Norway, AD 785 – a vow of vengeance must be kept . . .
Sigurd Haraldarson has proved himself a great warrior . . . and a dangerous enemy.
He has gone a long way towards avenging the murder of his family. And yet the oath-breaker King Gorm, who betrayed Sigurd’s father, still lives. And so long as he draws breath, the scales remain unbalanced.
The sacred vow to avenge his family burns in Sigurd’s veins, but he must be patient and bide his time. He knows that he and his band of warriors are not yet strong enough to confront the treacherous king. They need silver, they need more spear-brothers to rally to the young Viking’s banner – but more than these, they need to win fame upon the battlefield.
And so the fellowship venture west, to Sweden, to fight as mercenaries. And it is there – in the face of betrayal and bloodshed, on a journey that will take him all too close to the halls of Valhalla – that Sigurd’s destiny will be forged. There, in the inferno of winter’s fire . . .
Author: Giles Kristian
Release Date: 01/12/2016
Page Count: 480
My Chosen Format: Paperback
My Rating of ‘Winter’s Fire: 5 out of 5
Thank you to the author, Giles Kristian, who kindly sent me a signed copy around Christmas time. Much appreciated!
You can find my review of ‘God of Vengeance’ the first book in the trilogy here
Winter’s Fire, the second book in Gile’s Kristian’s ‘The Rise of Sigurd’ series continues on with Sigurd Haraldarson’s quest for vengeance against the treacherous King Gorm.

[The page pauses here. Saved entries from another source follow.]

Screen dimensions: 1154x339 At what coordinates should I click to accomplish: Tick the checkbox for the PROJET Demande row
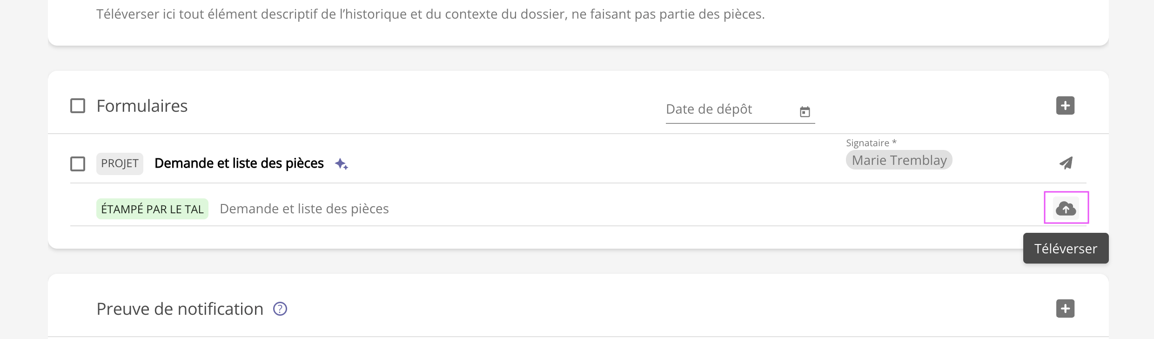pos(78,164)
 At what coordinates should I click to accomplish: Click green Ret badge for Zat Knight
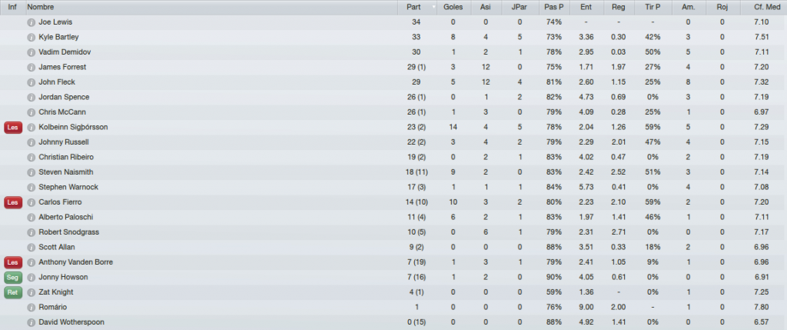(x=13, y=292)
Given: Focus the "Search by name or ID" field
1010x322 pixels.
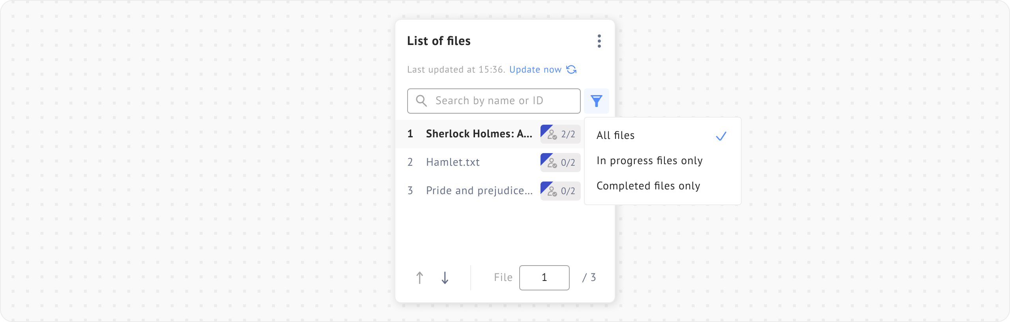Looking at the screenshot, I should pyautogui.click(x=501, y=101).
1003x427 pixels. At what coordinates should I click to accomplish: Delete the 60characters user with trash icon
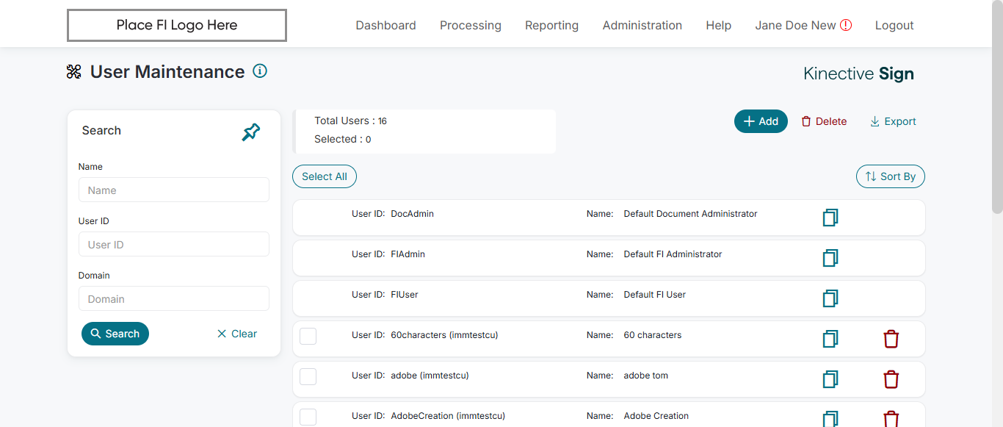[x=891, y=339]
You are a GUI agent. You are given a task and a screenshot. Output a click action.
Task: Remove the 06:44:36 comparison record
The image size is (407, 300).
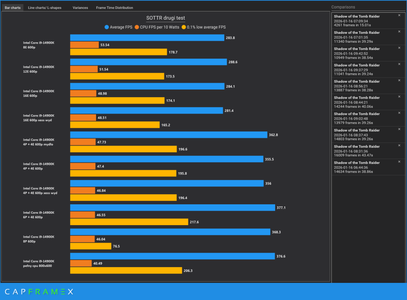(399, 162)
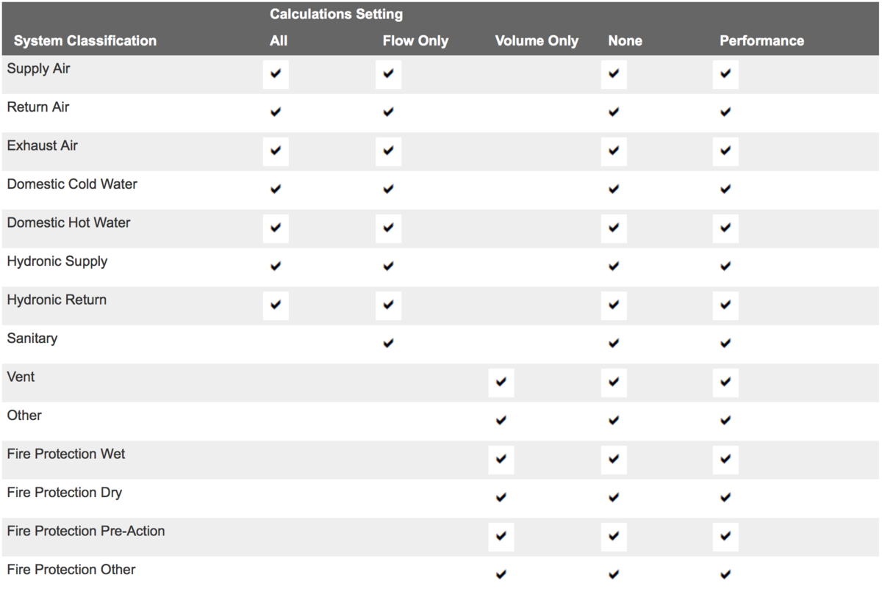Click Fire Protection Dry checkmark under Performance

point(725,498)
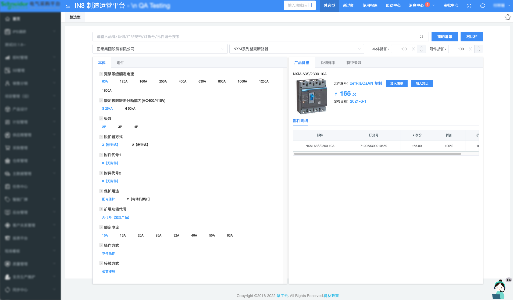Viewport: 513px width, 300px height.
Task: Select the 125A frame current option
Action: [x=124, y=81]
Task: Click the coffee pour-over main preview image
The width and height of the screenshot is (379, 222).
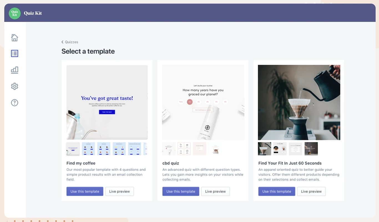Action: pyautogui.click(x=299, y=102)
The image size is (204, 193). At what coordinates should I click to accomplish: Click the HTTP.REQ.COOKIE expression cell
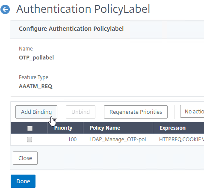[x=181, y=140]
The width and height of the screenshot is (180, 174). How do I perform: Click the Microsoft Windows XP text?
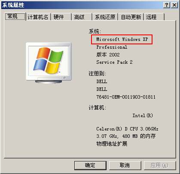tap(122, 39)
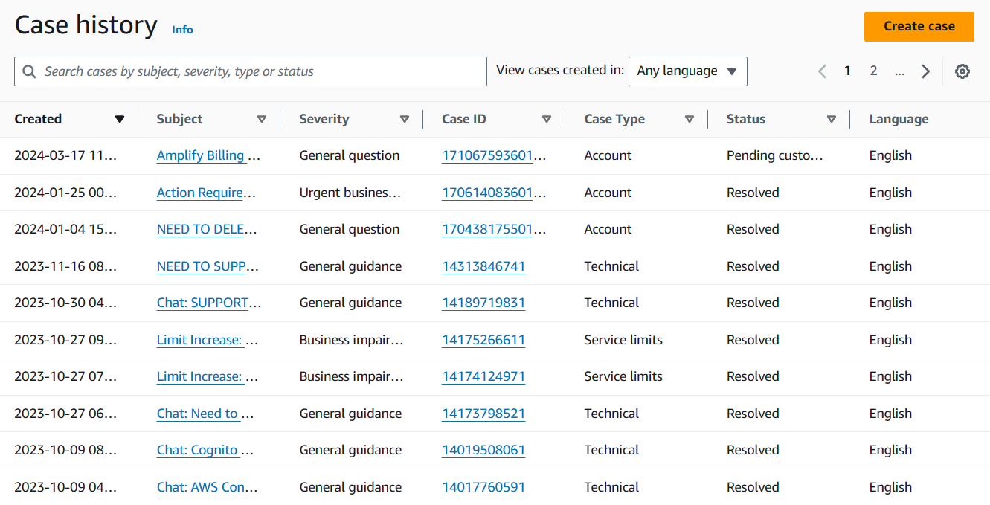The image size is (990, 505).
Task: Click the Severity column sort arrow
Action: coord(405,119)
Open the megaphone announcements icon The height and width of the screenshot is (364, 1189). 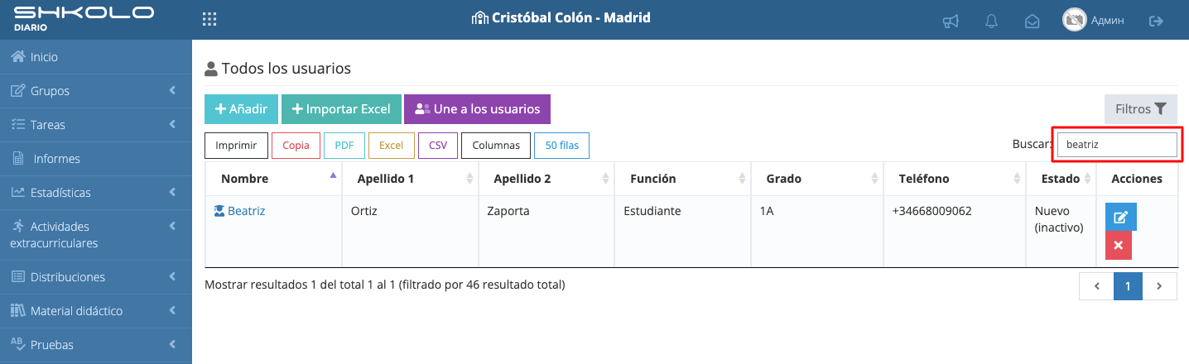951,22
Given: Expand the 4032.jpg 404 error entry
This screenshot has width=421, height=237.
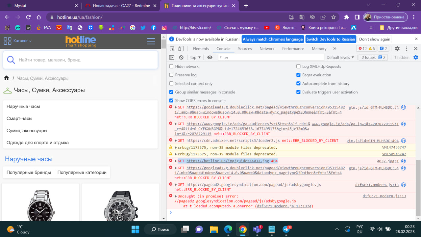Looking at the screenshot, I should [176, 161].
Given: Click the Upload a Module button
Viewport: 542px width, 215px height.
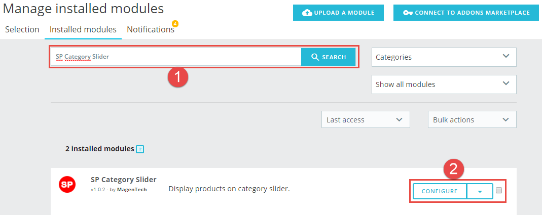Looking at the screenshot, I should (x=338, y=13).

Sigurd And his warband (numbering no more than a half-crew at most) soon realise that in order to gain the vengeance they seek, they must first survive and grow stronger for no man can challenge a king with only half a crew. And, more importantly for Sigurd, he can’t pay that half-crew unless he gets his hands on some riches. With that in mind, Sigurd takes his men west where they can sell themselves as swordsmen and fight for the coin they will need to raise an army to fight King Gorm.
Kristian’s writing style is a perfect fit for the dark, dreary time of the Vikings. His descriptive qualities are second to none in historical fiction as far as I have read and they really seem to give the battles a new dimension. His character work is wonderful and the voice with which he writes is flawless. Historical Fiction has always been something I have enjoyed, but Kristian’s writing has made it perhaps my favourite genre by quite some way. That being said, the fact that he has another Viking trilogy, a series on the English Civil War and an Arthurian novel coming out excites me greatly.
The core cast of characters is, obviously, the same as the first book and their camaraderie just seems to grow with every passing chapter to the point where you feel you’d have loved to have had the chance to meet (certainly not fight) these fictional men and women.
In Winter’s Fire, Sigurd has to make hard decisions and he brings the reader along with every agonising moment of said decision making. So much so that you feel at one with him as a character rather than just reading the thoughts of some man between the pages of your book.
The final book in the Rise of Sigurd trilogy (The Wings of the Storm) is sat on my book case glaring daggers (or, perhaps more aptly, axes) at me knowing that it is going to be a good while before I get a chance to crack it open.